Two thousand soggy Santas take part in Great Ormond Street charity run
Hundreds of festive runners and even dogs suited up and braved the rain as they tackled the 5k and 10k courses on Sunday morning.
Two thousand Santa Clauses donned their running shoes and braved the rain during a charity run to raise money for Great Ormond Street Hospital (Gosh).
Hundreds of patients, families, hospital staff and even dogs suited and booted up to tackle the 5k and 10k courses on Clapham Common, south-west London, on a chilly and grey Sunday morning.
Sounding the starting klaxon was 11-year-old Arun Corcoran, who has been a Gosh patient since he was six weeks old and was taking part in the Santa Dash with his family for the third time
Arun, from Wokingham, Berkshire, who was born with only one kidney and will need a transplant at some point in the next decade, said he was “very cold” but looking forward to the race.
His kidney condition has not stopped him from becoming a Team Gym British gymnast, as well as throwing himself into charity runs.
His school held a fair to raise money for Gosh and Arun’s sponsorship after hearing about the Santa Dash.
Arun’s father, Simon Corcoran, thanked Gosh staff for all their support and said thousands of running Santas were “an amazing sight”.
Arun sounded the starting klaxon for the race. He has a kidney condition, has been a @GreatOrmondSt patient since he was six weeks old and will need a transplant at some point in the next decade. Here he is with his family, who are taking part for the third year running pic.twitter.com/EzCNNiP1QS— Jemma Crew (@jemmacrew) December 3, 2017
Despite the downpour, the jolly joggers kept upbeat as they made their way round the sodden grass course.
A snow cannon sent snowflakes flurrying through the air as the now-weary Santas crossed the finish line to cheers and applause, their red hats askew.
Also taking part was eight-year-old Indigo, from south London, whose brain tumour was removed by Gosh three years ago.
Her condition meant she had to use a wheelchair, but she has since managed to learn to walk, ride a bike, run, dance, play piano and do gymnastics.
She said she was nervous but “really excited” to be taking part, adding that her recovery had taken a lot of determination.
I also spoke to Indigo, 8, and her family. This is Indigo's first Santa Dash after she had a tumour removed by @GreatOrmondSt and was in a wheelchair. She's since learned to walk again, run, dance and perform gymnastics. pic.twitter.com/t3TcUcI6Ex— Jemma Crew (@jemmacrew) December 3, 2017
Her father, Robbie, said: “She’s done really, really well, it’s been a very long journey and with amazing support of Gosh.
“We never thought we’d see a day like today but it’s been step by step and now its fantastic, and Indy herself asked to join and we of course said we’d love to all get involved and we’ve now got a group of about 12 of us running today.”
Tim Johnson, chief executive of the Gosh children’s charity, said there were a similar number of runners to last year and they were hoping to raise around £250,000.

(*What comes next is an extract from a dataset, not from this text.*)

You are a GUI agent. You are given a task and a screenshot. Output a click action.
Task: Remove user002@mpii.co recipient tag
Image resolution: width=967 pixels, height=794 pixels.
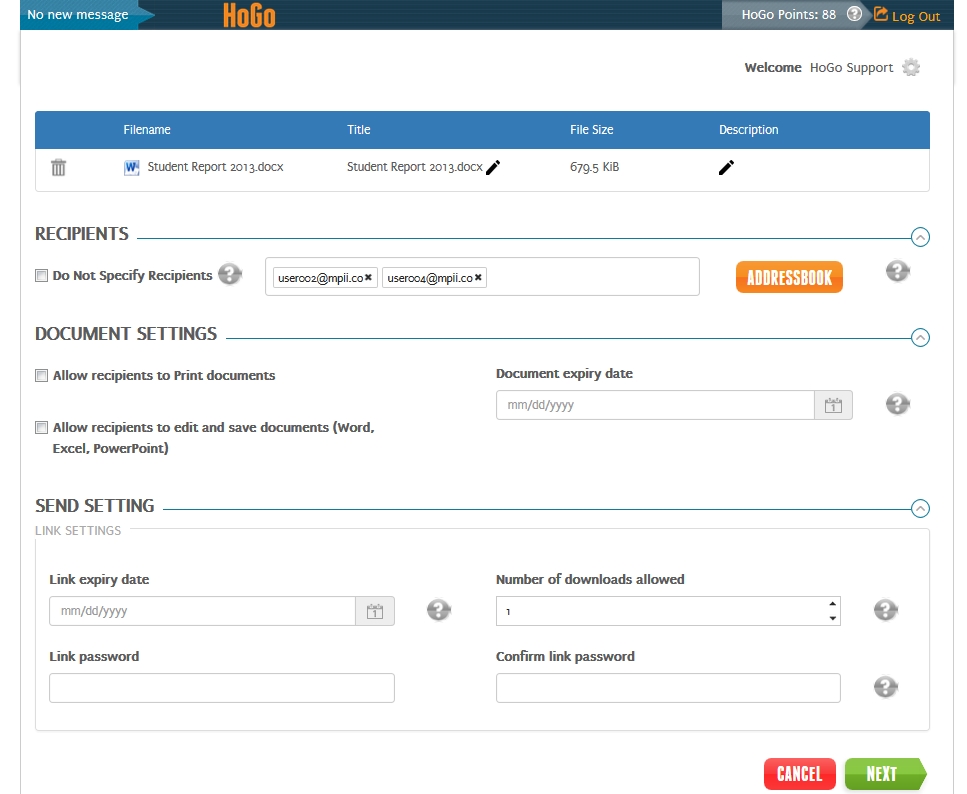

What a Santa-stic day at #LondonSantaDash! Thank you to everyone who took part and raised money for Great Ormond Street Hospital.— GOSH Charity (@GOSHCharity) December 3, 2017
(PS Thank you Toro and friend for signing London Santa Dash for us 😀) pic.twitter.com/Zf2KxdmXs6
He said: “People turn their thoughts to Christmas at the beginning of December so the chance to come and dress up as Santa and raise some money for the hospital at the same time just really seems to appeal to people.”
The money raised on Sunday will go towards the charity’s play service, he said.
He added: “At this time of year, of course, we always think about the children who will be in hospital over Christmas, and so the play team, although important all year round, are particularly important at this time of year, and that’s what we are raising money for today.”